## WRITTEN INSTRUCTION 1
Decide whether each statement agrees with the passage on DECINT information below, answering yes or no and quoting the words of the passage that settle it.
(a) DECINT information is refined only at the local level.
(b) HUMINT data can be gathered from other people.
(c) The OODA loop requires the display of information for functional cognitive decision-making.
## WRITTEN INSTRUCTION 2
Please extend the passage on DECINT information and the OODA loop, picking up after its final sentence.
--- Start of EXCERPTED TEXT ---
DECINT information is a globally and locally refined assessment of fused observational information.  DECINT is the information for which a user can act on.  Additionally, HUMINT data can be gathered from other people to determine what information to collect, analyze, and distribute to others. One way to facilitate the receiving, analyzing, and distribution of actions is that of the observe, orient, decide, and act (OODA) loop.  The OODA loop requires the display of information for functional cognitive decision-making.  In this case, the display of information should orient a person as in determining the situation based on the observed information (i.e. situation assessment). These actions need to be assessed from the user ability to deploy his resources against the resources, constraints, and opportunities of the environment.
--- End of EXCERPTED TEXT ---
--- Start of ENTRIES SHOWN ---
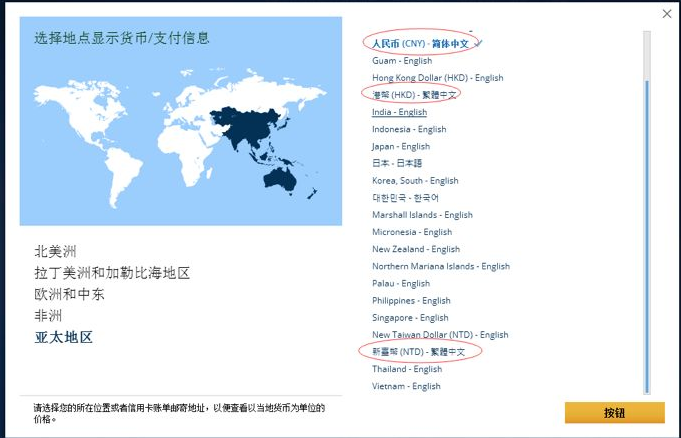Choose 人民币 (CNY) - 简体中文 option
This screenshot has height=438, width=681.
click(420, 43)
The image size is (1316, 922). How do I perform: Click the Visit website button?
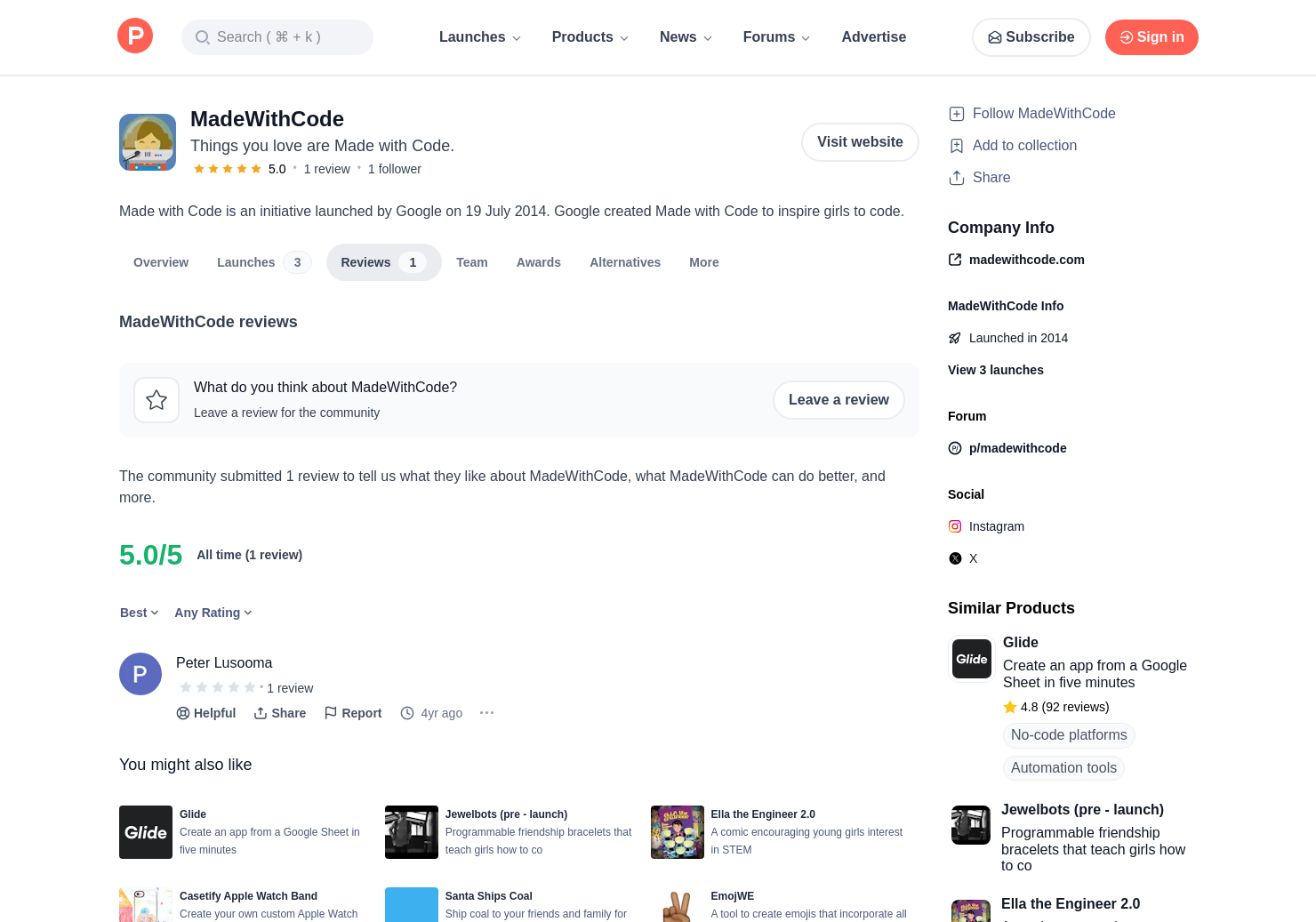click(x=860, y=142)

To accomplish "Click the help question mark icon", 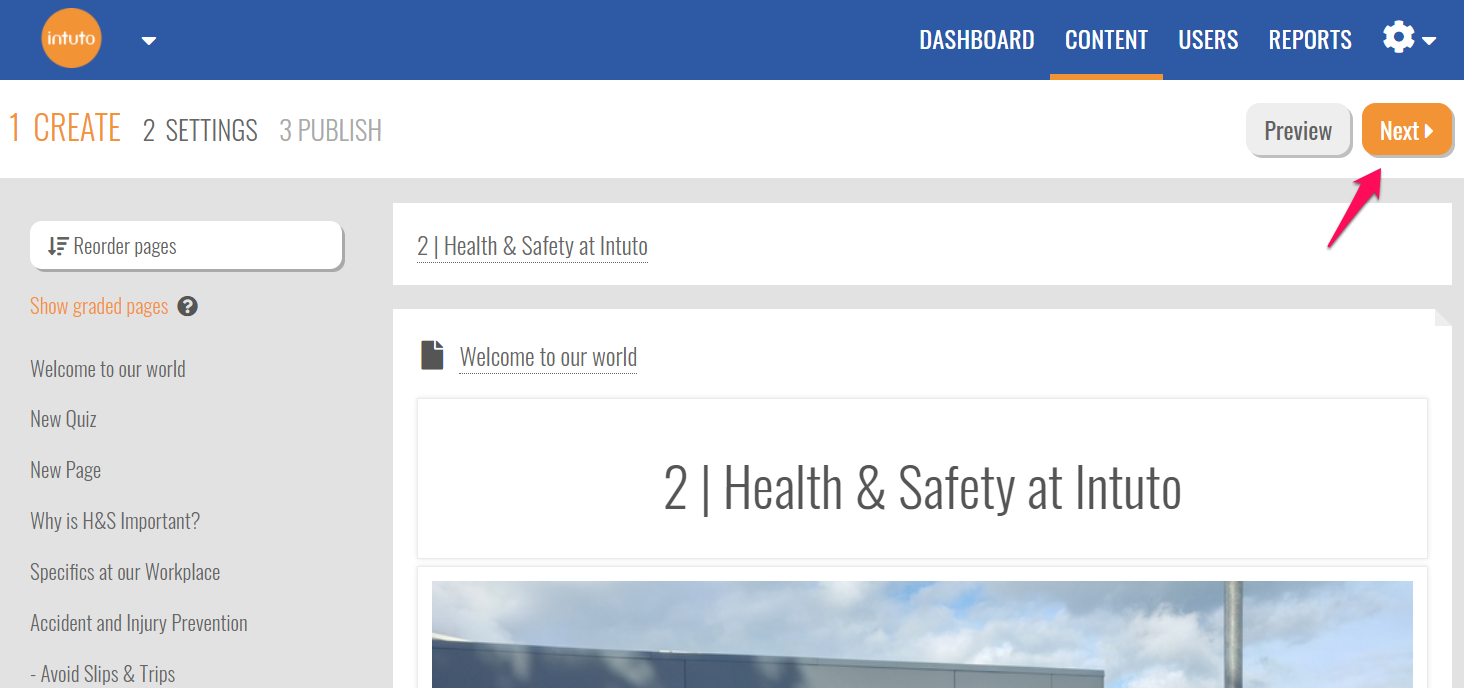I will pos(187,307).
--- End of ENTRIES SHOWN ---
## WRITTEN ANSWER 1
(a) No: "DECINT information is a globally and locally refined assessment of fused observational information."
(b) Yes: "HUMINT data can be gathered from other people to determine what information to collect, analyze, and distribute to others."
(c) Yes: "The OODA loop requires the display of information for functional cognitive decision-making."

## WRITTEN ANSWER 2
The processing of information can be labeled as action intelligence (ACTINT) information because an assessment of possible/plausible actions needs to be considered. Thus, the goal of any fusion system is to provide the user a set of refined information for functional action.  Taken together, the fusion system is actually a functional sensor for the user, whereas the traditional fusion models are just an observational sensor. The user refinement block not only is the determination of who wants the information and if they can refine the information, but how they process the  information.  Bottom-up processing of information can take the form of physical sensed quantities that support the higher-level functions. To include the automation as well as the user, it is important to view the user through an interface which the user can interact with the system (i.e. sensors). In this case, the user can query necessary information to make a decision while the automated system can work in the background to update the changing environment.  Additionally, the functional fusion system is concerned with the entire situation while a user is typically interested in only a subsection of the environment.   The computer has to try many combinations, but the human is adapt to locating the objects using sensor fusion.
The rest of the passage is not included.